I became a mother very early at twenty.

Back then, I truly believed my life had taken an irreversible turn for the worse. I thought the carefree part of my life was over forever. And in a way, that was true. But there was another truth I couldn’t see yet.

I never liked the idea that a child should give you meaning or motivation. I always believed those things come from within, from your own inner strength. But my child gave me something far deeper than motivation he became a source of growth.

As he grew, my own love for life grew with him. He helped me understand so much about myself simply by being who he is. And my intense desire to be a good parent not to suppress him, not to break him, but to let his personality unfold quietly guided me toward becoming a better parent to myself as well.

I’m deeply grateful he is in my life. Sometimes I feel he is like a guide, a traveler walking through my life with me. He grows, and I grow with him.

In my hardest moments, I always held onto one truth: he should not suffer because of me or my choices. I want his life to feel good, light, and safe. And yes, my choices did bring challenges into his life a divorce, moving to another country again and again, painful breakups. But I know I am his support, his constant, and he knows it too.

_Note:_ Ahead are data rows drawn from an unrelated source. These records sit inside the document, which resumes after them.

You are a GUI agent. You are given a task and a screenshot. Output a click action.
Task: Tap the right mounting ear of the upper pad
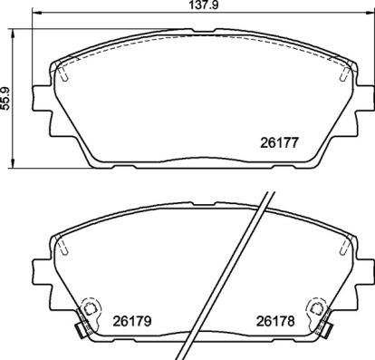click(x=365, y=96)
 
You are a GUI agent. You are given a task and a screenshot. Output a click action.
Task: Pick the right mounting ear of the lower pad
click(x=365, y=270)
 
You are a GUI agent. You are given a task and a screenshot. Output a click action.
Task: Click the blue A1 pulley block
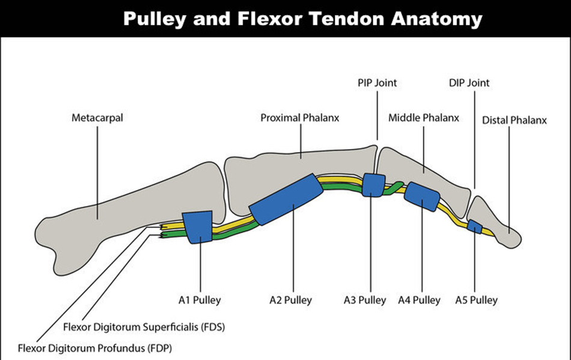198,227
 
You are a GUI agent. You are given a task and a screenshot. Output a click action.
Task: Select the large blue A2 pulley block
286,199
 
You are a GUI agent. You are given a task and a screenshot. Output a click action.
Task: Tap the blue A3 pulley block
373,185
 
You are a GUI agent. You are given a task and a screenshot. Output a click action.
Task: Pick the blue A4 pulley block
422,196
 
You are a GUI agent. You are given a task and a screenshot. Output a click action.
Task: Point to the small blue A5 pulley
475,227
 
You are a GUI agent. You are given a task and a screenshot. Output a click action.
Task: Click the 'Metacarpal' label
97,118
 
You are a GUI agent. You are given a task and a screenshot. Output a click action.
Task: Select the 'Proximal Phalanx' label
299,118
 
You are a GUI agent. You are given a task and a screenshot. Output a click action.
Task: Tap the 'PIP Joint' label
377,83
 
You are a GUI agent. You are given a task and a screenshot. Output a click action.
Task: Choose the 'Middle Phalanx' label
423,118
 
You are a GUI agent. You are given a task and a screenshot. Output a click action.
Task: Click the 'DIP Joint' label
469,83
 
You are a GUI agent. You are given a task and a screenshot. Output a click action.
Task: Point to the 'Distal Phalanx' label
515,120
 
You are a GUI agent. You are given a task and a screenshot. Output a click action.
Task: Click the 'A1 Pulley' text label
200,300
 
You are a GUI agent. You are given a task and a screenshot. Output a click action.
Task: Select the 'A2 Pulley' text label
291,300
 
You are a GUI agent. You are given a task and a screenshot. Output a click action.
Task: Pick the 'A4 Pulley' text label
419,300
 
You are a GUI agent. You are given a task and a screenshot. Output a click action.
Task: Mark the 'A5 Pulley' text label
476,300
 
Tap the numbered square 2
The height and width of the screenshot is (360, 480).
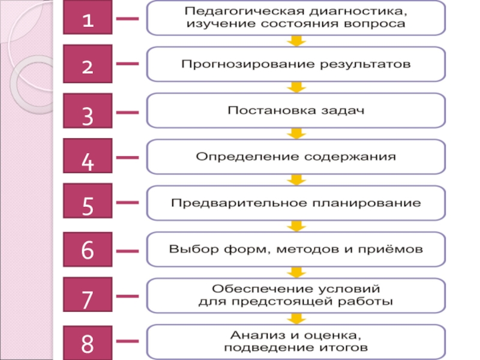pyautogui.click(x=88, y=64)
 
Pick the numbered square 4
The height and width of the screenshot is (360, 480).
pyautogui.click(x=88, y=158)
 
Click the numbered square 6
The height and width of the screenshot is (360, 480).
pyautogui.click(x=88, y=249)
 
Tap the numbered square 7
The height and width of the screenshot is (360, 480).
pyautogui.click(x=88, y=295)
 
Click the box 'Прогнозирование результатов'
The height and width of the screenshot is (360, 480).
pyautogui.click(x=296, y=64)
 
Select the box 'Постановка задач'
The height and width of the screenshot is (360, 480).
pyautogui.click(x=296, y=110)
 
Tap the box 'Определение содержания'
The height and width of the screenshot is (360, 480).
pyautogui.click(x=296, y=157)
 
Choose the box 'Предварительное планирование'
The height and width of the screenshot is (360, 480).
pyautogui.click(x=296, y=203)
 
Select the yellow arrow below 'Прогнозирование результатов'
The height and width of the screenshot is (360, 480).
pyautogui.click(x=296, y=87)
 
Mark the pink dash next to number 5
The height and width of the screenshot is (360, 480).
pyautogui.click(x=127, y=203)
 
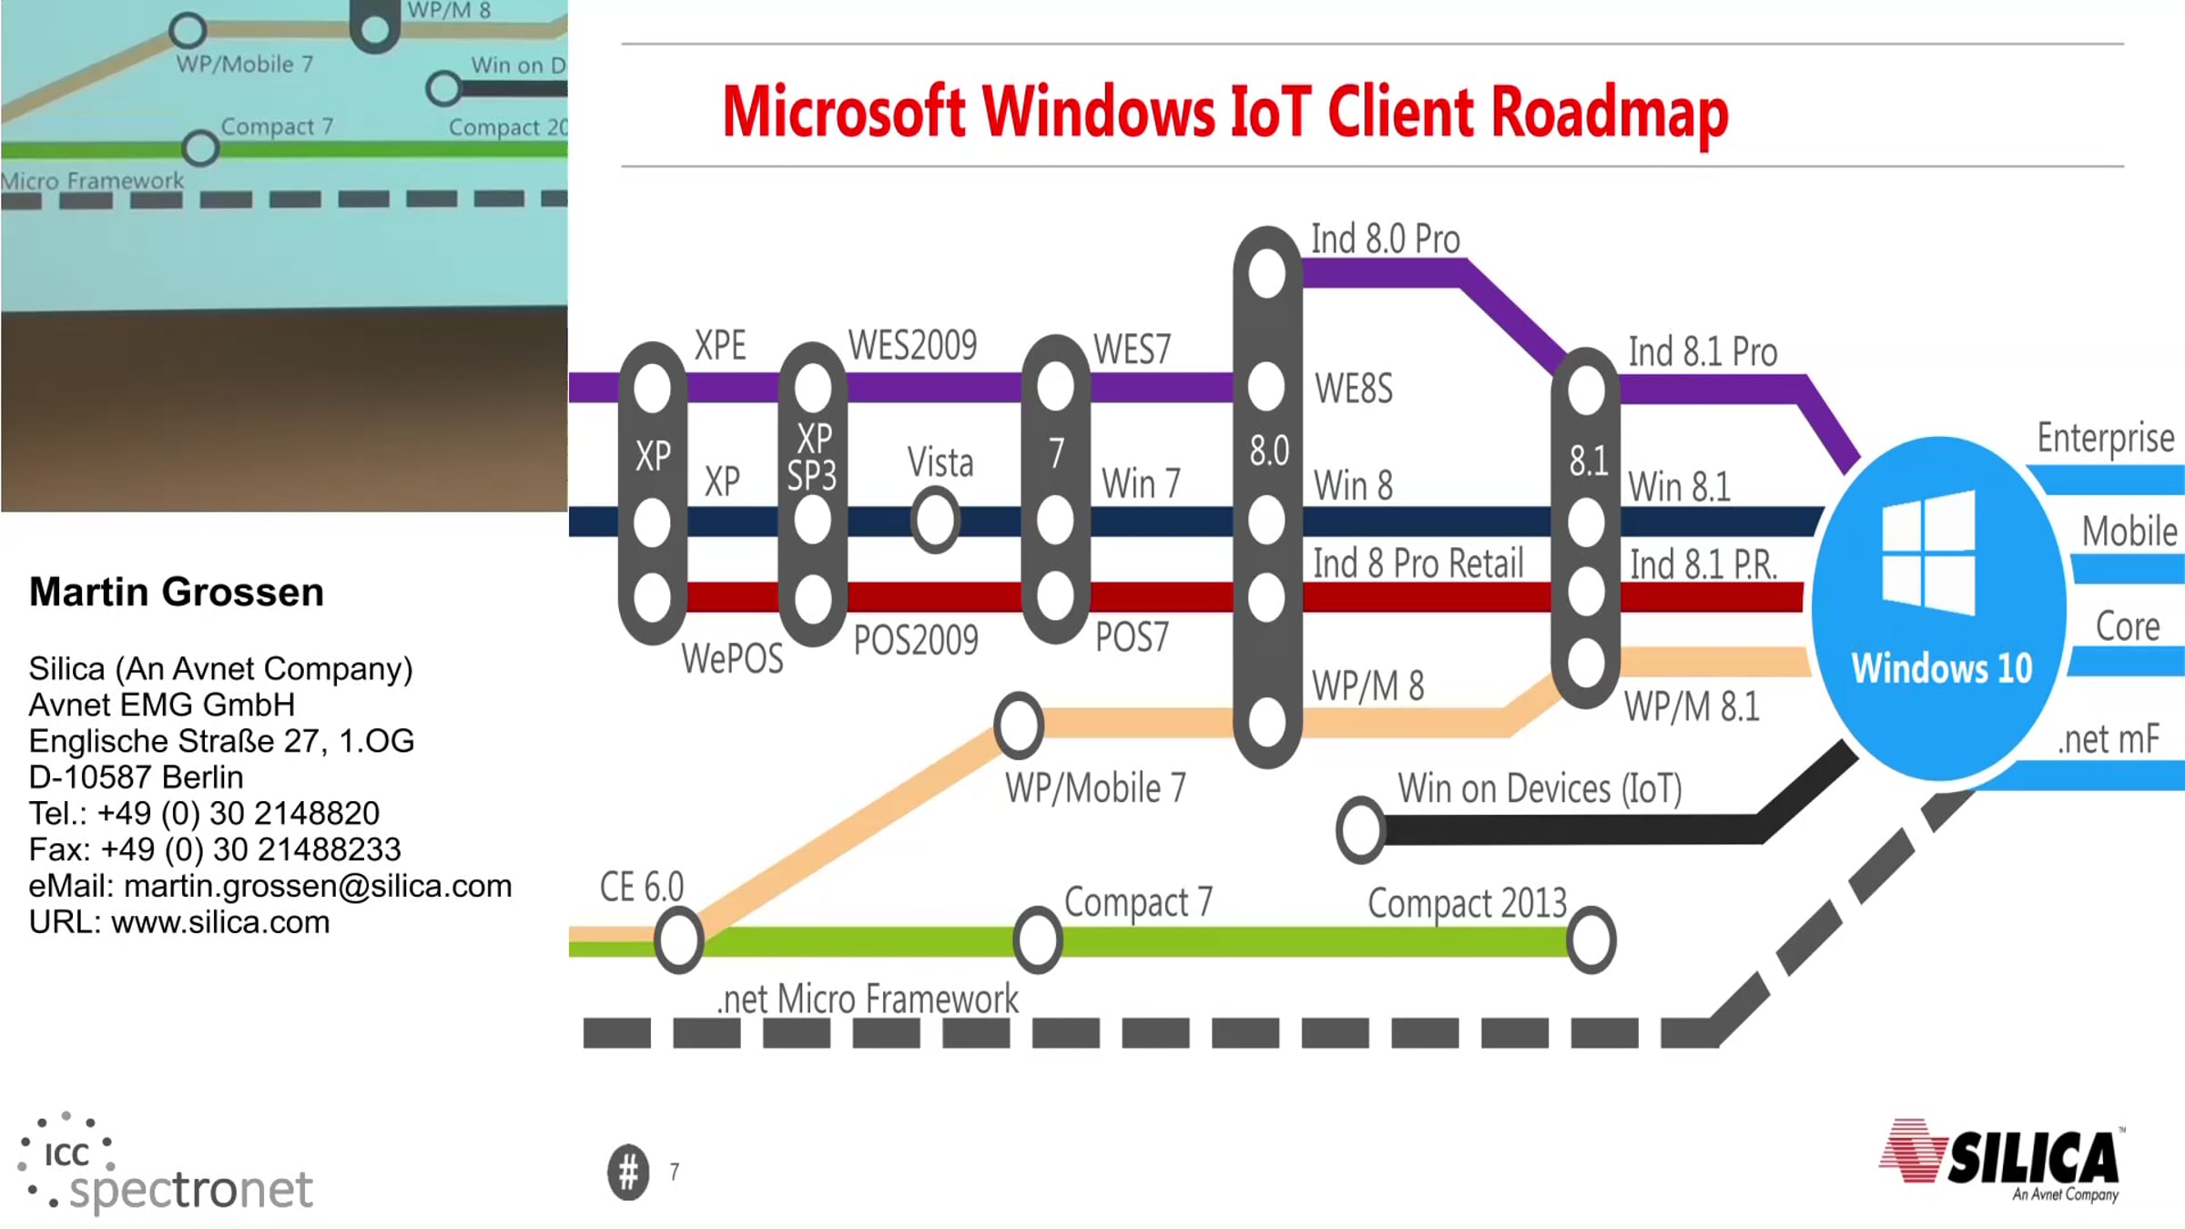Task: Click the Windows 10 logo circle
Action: pyautogui.click(x=1939, y=608)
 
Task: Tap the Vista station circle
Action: pyautogui.click(x=935, y=520)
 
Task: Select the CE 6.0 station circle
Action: pyautogui.click(x=679, y=939)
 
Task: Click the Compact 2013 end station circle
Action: pyautogui.click(x=1590, y=940)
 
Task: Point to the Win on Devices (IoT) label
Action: pyautogui.click(x=1540, y=788)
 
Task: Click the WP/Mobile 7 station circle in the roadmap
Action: pyautogui.click(x=1019, y=726)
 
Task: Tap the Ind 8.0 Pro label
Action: pyautogui.click(x=1385, y=239)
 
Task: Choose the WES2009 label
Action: pyautogui.click(x=912, y=346)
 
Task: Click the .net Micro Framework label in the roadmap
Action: pyautogui.click(x=868, y=999)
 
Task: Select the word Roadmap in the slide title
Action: pyautogui.click(x=1609, y=113)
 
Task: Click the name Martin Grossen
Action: pyautogui.click(x=177, y=592)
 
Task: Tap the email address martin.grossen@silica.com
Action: pyautogui.click(x=318, y=886)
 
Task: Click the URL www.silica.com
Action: pyautogui.click(x=220, y=922)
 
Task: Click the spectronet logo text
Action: pyautogui.click(x=190, y=1189)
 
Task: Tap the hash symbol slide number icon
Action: pyautogui.click(x=628, y=1173)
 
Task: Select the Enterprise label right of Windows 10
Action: pyautogui.click(x=2105, y=439)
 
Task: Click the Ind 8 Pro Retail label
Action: pyautogui.click(x=1418, y=564)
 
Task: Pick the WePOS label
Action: pyautogui.click(x=732, y=658)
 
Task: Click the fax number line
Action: pyautogui.click(x=215, y=849)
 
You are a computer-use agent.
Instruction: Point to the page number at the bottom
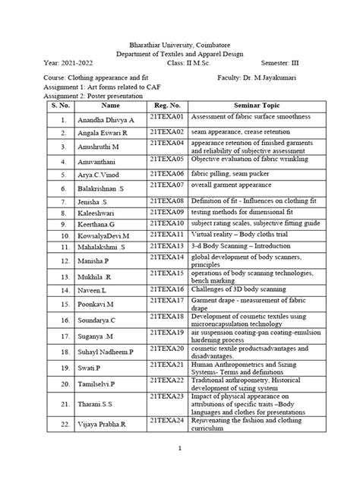tap(181, 470)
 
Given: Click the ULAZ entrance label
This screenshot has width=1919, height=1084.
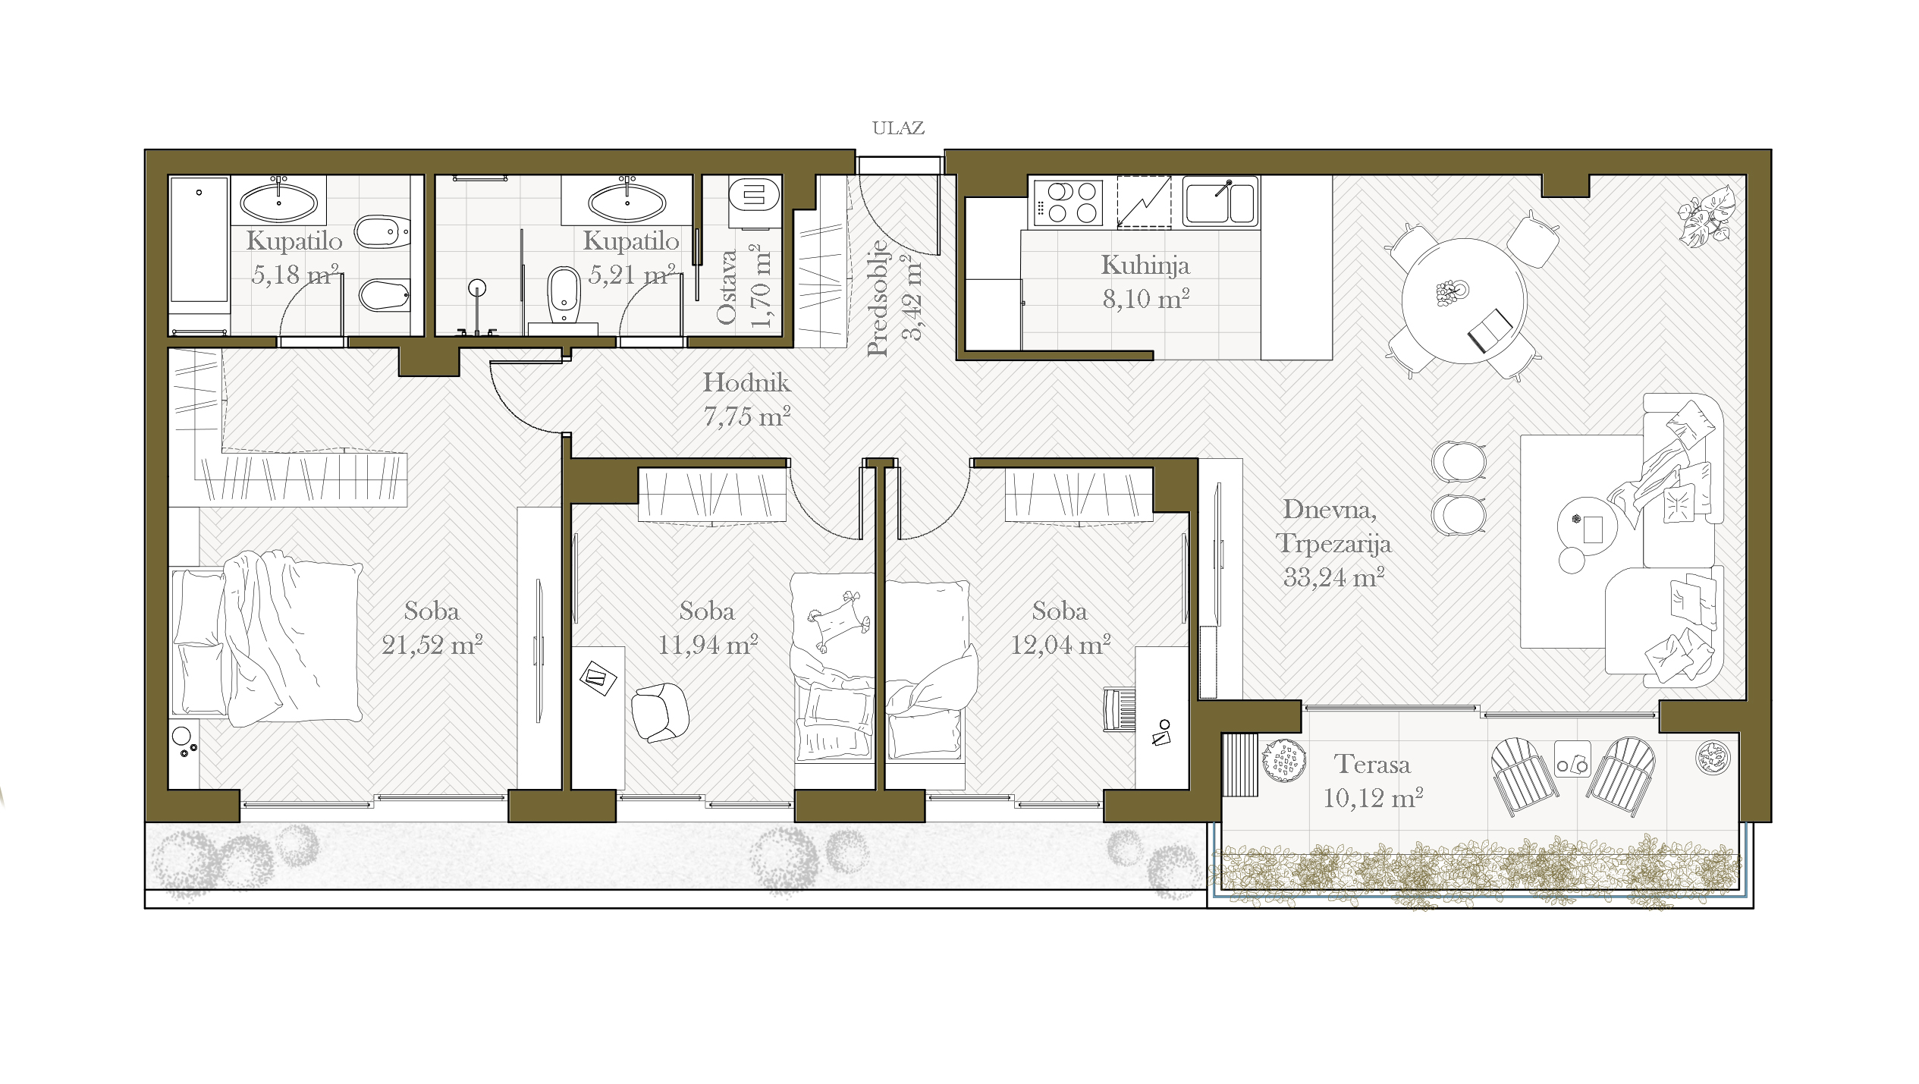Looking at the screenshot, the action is [x=898, y=128].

People often say parents have nothing left to do except talk about how wonderful it is to have kids. But the real story is that truly enjoying parenthood is not easy. It doesn’t come automatically.

For years, even while raising him, I felt unprepared for motherhood. I felt the weight of it, the heaviness, the sense of no way out. And maybe it’s simply because he’s older now, but today being with him brings me an enormous joy. Being surrounded by children fills me with something warm and alive.

When children are loved, not suppressed, when they’re given space to unfold like petals of a flower, they become pure energy — joy, creativity, love, wild imagination. And I was able to understand all of this only because I became a mother.

I love him deeply. And I’m grateful that back then, I was completely wrong.